Elle améliore le bien-être de tous (amélioration au sens de
Pareto). Plusieurs auteurs considèrent en outre que, la protection des
biens publics mondiaux comme la santé et la paix mondiale, ainsi que
certains grands défis de nos jours comme la migration, le terrorisme,
... sont intrinsèquement liés aux inégalités et
à la pauvreté. Il est donc nécessaire de corriger les
inégalités dans les dotations en ressources entre les
différentes économies. Ce qui exige une politique de
redistribution. L'aide serait de ce point de vue, une politique de
réallocation des ressources à l'échelle planétaire.
Cependant les politiques rédistributives constituent une solution
éphémère à l'épineux problème de
pauvreté. Il est préférable d'aider les pauvres à
s'auto suffire.
Une solution durable à ce problème est de
promouvoir la croissance économique dans les pays
sous-développés. La théorie économique par la loi
de la productivité marginale décroissante pour le capital et
celle de la convergence entre les économies fait une prédiction
importante : si les pays pauvres connaissent durablement la croissance
économique, du fait qu'ils vont croître plus vite que les pays
riches, il y aura un effet de rattrapage.

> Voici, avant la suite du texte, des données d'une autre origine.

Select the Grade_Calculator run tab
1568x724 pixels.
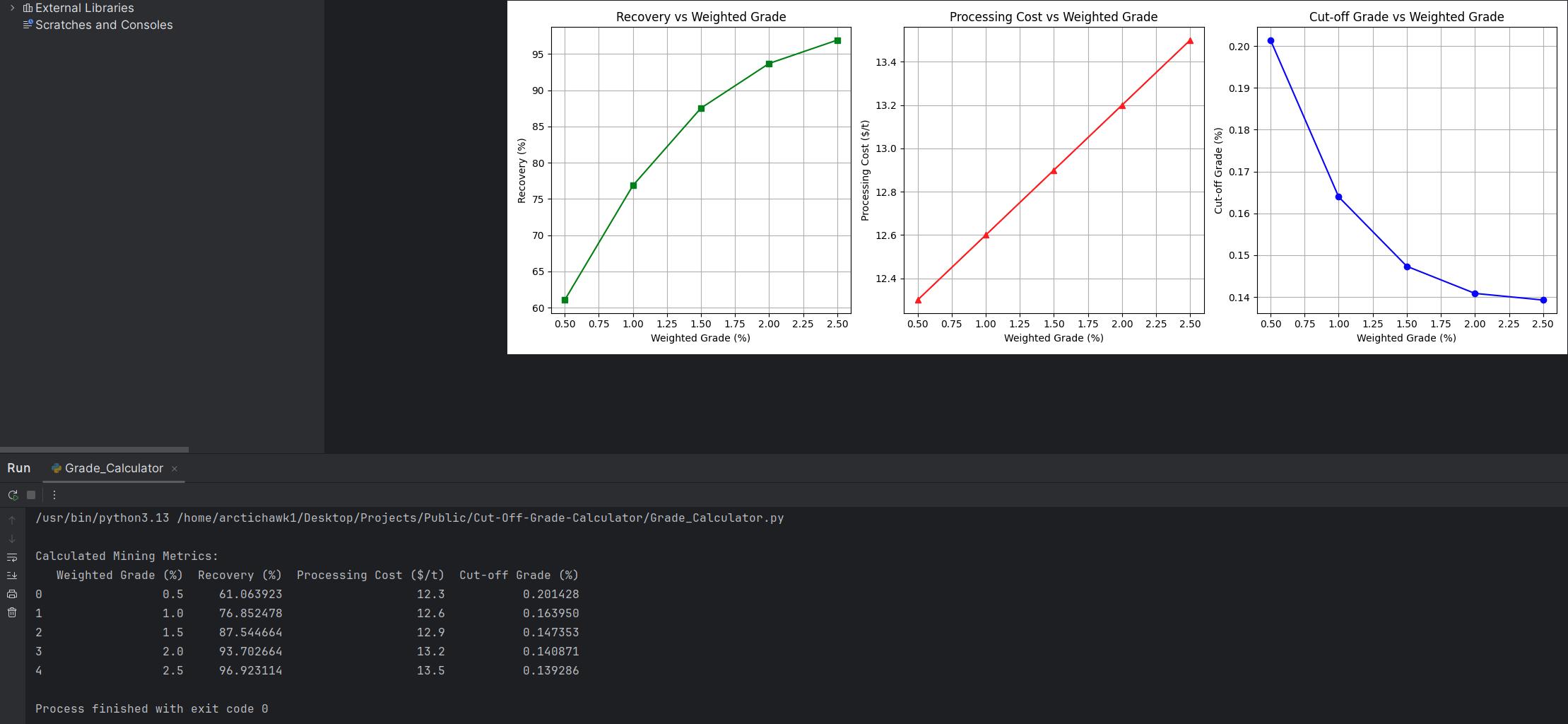(113, 468)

A long terme, il n'y aura plus de
disparité entre les économies. On montre alors qu'en
finançant l'investissement dans les pays pauvres, l'aide internationale
peut promouvoir la croissance économique et entraîner ainsi, la
disparition de la pauvreté dans le monde. Malheureusement, la
pauvreté ne semble pas reculer véritablement après plus
d'un demi*siècle de politique de développement axée sur
l'aide internationale. Elle aurait même augmenté en Afrique
sub-saharienne qui est pourtant la principale région
bénéficiaire de l'aide internationale. Ce qui nous amène
à examiner empiriquement dans le chapitre 3, l'efficacité de
l'aide internationale vis-à-vis de l'objectif de croissance
économique en Afrique sub-saharienne. L'analyse empirique aboutit
à un coefficient de l'aide non significatif. L'aide internationale au
développement serait ainsi inefficace en Afrique sub-saharienne.